THINGS MAY GO TERRIBLY, HORRIBLY WRONG
Despite your best efforts, life will be hard. In fact, it may get more difficult than you have a mind to imagine. Things may go from bad to terribly, horribly wrong. Just remember you are eternal. You are not your body – you are a soul capable of a greatness that, as yet, you do not have a mind to know. Every mortal moment is an education to your soul. Listen, watch and learn. And, if things go terribly, horribly wrong … remember that, in the end, all things will give you experience and will be for your good. Just hang on. Even if only by a pebble. Hang on.
HURT PEOPLE, HURT PEOPLE
You’ll invariably meet people in your life who’ll try to hurt you. These people will confuse the darkness in their own hearts for your motives. Always remember what Anias Nin wisely observed: “We don’t see things as they are, we see them as we are.” You may encounter some who foam at the mouth in rage toward you. Though bizarre, ignore them. They will be as a lit match: full of fury and fire for a moment, but short lived. Let there instead be a fire in your soul – not of hate and fury, but of love and light. It may blind those in darkness, but will help those with sight. Not for any reason should you hide your light.
BE KIND, NOTHING ELSE MATTERS
Be gentle and kind to others. Your little brother taught our family that at the end of the day, if you are unkind, nothing else you do in life will matter.
YOU ARE LOVED
Although the skies may draw black as night and storms may threaten to devour you … know that you are loved: both by a mother and father on earth and by heaven above. You are, dear child, utterly and completely loved.
This and so much more, I would write my son to prepare his mind and heart for the for the years to come.
My son Ethan’s journey is inextricably woven with Mitchell’s Journey … and not because I write here, on Facebook. Though I write intimately of my grief journey, our lives at home are not saturated in sorrow. Rather, we are happy, moving forward and finding purpose in each day. Ethan’s journey is enjoined with Mitchell’s Journey because he was his brother and his life and death has altered the course of ours. In fact, Mitchell’s Journey is everyone’s journey who might choose to take something from it.

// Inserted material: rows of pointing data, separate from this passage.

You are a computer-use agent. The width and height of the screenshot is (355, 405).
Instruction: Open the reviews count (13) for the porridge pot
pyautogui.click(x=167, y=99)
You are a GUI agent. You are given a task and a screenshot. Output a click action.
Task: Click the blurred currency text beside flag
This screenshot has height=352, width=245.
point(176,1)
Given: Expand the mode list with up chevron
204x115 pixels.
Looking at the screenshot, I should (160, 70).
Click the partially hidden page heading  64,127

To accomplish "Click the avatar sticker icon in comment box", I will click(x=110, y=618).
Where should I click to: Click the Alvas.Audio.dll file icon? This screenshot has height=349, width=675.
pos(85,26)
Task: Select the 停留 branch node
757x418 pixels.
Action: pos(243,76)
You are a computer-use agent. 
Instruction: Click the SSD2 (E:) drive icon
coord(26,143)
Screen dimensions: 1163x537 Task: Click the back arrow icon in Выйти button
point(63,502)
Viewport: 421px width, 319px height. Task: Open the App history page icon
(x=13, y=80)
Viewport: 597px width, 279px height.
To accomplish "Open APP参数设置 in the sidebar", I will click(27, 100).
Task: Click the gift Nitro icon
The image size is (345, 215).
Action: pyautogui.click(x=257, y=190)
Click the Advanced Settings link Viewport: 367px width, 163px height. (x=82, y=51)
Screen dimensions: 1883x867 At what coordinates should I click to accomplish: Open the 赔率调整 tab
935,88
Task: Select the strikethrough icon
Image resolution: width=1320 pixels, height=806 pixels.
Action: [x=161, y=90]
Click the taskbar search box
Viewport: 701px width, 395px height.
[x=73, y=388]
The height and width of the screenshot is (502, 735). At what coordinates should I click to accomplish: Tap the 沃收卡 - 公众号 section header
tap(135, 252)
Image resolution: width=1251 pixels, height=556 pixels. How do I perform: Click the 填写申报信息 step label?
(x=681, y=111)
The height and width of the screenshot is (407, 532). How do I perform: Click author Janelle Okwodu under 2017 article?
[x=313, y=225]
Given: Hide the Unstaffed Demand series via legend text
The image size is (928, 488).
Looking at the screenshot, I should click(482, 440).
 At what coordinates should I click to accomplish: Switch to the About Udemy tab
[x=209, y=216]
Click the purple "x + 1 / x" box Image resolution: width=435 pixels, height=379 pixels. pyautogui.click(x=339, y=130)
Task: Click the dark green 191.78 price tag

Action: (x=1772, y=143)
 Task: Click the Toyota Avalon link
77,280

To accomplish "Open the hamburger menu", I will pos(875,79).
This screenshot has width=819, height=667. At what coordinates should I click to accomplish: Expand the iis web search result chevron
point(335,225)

As John Donne wrote, “No man is an island” … to his insightful prose, I would add we are all part of something so infinitely grand … a spiritual ecosystem so majestic in scope and purpose … were our eyes unveiled, we would finally understand things as they really are and we would weep tears of love and gratitude. We would love our enemies, do good to those that hurt us, and fall on our knees in sorrow for those who we might have hurt. We would accept our life's struggles as a necessary crucible for growth and change.